Who knows what could have saved this system, if anything, but this wasn't true in my case.  Atari were the founding fathers to me, the Lynx was something I seriously considered before picking the Game Gear (for some reason the Lynx screen always looked shit in the Sears catalog and I never found one to gaze upon in person, so He Gear it was even though the Lynx games looked rad), and the marketing had me sold.  If it wasn't for the Saturn dropping early, I'd of had a Jaguar back then.

 

So maybe Sega/Sony being a year late would have saved it.  However I'm guessing all this proves is I was not the general public, and me buying a Jag wouldn't have saved shit.  What I think is a more interesting question is, if the console hadn't failed, would this awesome community exist?  Would the encryption keys be public domain?  Would we have badass homebrew to play.

 

 

6 minutes ago, MrMaddog said:

Well Jack Tramiel's reputation didn't help much either.  He screwed over the dealers, mass marketers, componet suppliers and developers so not many people left were willing to do business with [whatever company he ran]...

 

Atari did run a huge marketing campaign for the Jaguar in the States but the time between the console launch (Nov. '93) and when they had killer app games like Tempest 2000 (April '94), potential buyers had already moved on to the other 4th & 5th generation systems.  It was a victim of the "wait & see" attitude everyone had at the time, especially with so many competing platforms.
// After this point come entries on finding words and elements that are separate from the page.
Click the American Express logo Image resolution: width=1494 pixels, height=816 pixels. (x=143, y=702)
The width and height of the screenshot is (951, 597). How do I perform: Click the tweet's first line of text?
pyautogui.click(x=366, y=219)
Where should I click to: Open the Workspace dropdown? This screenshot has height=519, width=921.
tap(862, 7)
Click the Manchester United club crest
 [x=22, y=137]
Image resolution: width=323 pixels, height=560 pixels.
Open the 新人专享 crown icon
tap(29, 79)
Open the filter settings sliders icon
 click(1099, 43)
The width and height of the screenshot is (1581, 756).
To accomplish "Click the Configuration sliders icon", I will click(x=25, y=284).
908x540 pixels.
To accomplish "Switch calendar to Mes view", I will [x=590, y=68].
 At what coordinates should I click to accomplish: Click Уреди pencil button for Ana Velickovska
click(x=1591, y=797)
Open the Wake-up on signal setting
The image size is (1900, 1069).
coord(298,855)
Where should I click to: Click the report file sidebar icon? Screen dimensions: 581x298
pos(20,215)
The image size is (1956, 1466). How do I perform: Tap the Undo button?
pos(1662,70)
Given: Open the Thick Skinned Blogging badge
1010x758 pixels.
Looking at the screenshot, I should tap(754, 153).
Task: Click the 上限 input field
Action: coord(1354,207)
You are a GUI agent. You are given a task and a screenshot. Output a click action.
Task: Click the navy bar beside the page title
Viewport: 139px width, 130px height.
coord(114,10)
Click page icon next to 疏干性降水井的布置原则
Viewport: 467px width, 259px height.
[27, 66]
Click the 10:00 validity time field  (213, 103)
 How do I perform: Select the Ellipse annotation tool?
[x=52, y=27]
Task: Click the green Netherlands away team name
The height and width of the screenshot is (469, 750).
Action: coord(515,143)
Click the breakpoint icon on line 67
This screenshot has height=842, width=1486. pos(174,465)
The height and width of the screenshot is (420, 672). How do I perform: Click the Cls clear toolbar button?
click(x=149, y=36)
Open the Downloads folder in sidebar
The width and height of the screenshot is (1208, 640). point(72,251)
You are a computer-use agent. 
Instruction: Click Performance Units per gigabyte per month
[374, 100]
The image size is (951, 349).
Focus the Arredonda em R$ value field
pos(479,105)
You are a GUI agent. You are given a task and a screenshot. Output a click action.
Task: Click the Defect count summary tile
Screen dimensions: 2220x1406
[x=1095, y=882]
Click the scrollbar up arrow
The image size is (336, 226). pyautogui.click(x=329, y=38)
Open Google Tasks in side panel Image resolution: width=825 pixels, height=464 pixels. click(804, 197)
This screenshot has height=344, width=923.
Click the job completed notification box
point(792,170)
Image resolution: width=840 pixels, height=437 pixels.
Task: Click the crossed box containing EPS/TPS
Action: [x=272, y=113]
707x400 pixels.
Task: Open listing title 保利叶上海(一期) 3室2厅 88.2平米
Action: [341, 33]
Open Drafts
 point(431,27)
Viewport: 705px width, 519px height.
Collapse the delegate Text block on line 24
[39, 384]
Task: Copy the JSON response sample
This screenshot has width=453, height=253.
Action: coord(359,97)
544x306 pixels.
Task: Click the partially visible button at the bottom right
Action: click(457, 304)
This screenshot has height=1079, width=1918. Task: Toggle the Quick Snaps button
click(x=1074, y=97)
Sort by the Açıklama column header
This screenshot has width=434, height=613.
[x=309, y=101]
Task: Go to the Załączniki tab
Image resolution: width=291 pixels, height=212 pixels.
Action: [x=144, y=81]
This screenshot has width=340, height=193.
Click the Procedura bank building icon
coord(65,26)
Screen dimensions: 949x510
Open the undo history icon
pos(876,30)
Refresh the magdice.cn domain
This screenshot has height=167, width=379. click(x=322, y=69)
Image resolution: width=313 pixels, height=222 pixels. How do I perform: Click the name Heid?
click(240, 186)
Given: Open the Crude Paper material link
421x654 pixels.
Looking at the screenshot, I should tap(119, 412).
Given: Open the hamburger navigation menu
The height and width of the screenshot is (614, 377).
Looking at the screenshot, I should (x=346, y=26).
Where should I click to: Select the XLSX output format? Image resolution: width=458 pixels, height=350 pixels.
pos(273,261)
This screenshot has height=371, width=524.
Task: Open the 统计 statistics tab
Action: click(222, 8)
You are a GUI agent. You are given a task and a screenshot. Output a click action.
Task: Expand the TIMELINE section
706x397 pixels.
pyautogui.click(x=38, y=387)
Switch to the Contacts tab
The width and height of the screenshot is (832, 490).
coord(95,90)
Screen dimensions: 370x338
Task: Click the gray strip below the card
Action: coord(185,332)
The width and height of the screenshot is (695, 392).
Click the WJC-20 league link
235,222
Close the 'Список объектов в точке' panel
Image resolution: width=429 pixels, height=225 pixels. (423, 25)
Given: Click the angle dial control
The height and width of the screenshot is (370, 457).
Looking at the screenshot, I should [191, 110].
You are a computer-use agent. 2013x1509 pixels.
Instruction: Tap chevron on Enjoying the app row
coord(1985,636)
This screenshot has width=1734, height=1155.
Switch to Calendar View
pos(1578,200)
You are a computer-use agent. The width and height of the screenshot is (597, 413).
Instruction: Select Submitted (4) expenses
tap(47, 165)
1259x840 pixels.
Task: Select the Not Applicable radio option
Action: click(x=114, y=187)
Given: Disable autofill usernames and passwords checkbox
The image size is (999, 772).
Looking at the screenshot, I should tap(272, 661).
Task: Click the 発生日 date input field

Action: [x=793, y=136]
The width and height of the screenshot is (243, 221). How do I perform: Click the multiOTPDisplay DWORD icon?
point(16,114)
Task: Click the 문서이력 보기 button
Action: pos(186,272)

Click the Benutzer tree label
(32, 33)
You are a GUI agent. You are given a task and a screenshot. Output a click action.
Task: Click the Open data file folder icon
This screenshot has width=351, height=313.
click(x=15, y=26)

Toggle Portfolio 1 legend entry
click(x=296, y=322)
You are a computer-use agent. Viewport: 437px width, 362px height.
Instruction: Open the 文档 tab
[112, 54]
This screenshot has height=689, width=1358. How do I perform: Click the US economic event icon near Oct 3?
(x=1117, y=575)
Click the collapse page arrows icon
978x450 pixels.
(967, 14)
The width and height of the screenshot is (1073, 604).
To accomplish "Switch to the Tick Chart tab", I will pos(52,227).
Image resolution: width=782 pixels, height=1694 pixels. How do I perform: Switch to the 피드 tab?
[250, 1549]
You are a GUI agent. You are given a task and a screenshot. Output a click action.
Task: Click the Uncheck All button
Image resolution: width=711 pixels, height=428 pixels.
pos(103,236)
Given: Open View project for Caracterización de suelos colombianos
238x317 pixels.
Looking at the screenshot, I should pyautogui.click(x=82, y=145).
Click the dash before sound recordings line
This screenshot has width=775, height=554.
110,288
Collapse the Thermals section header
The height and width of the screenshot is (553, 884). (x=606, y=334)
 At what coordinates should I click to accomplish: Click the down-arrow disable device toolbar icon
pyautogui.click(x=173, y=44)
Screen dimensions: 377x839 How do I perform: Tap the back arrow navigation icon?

Theories like these always sound good, but the truth is that there's wasn't much wrong with such names as Phillips, Casio, Pioneer, and Trip Hawkins in the '90s, and they all dropped their bombs on the gaming market, too. The fundamentals just weren't there for any of these systems, but I doubt that any of these companies could have known that when they were planning or marketing their systems.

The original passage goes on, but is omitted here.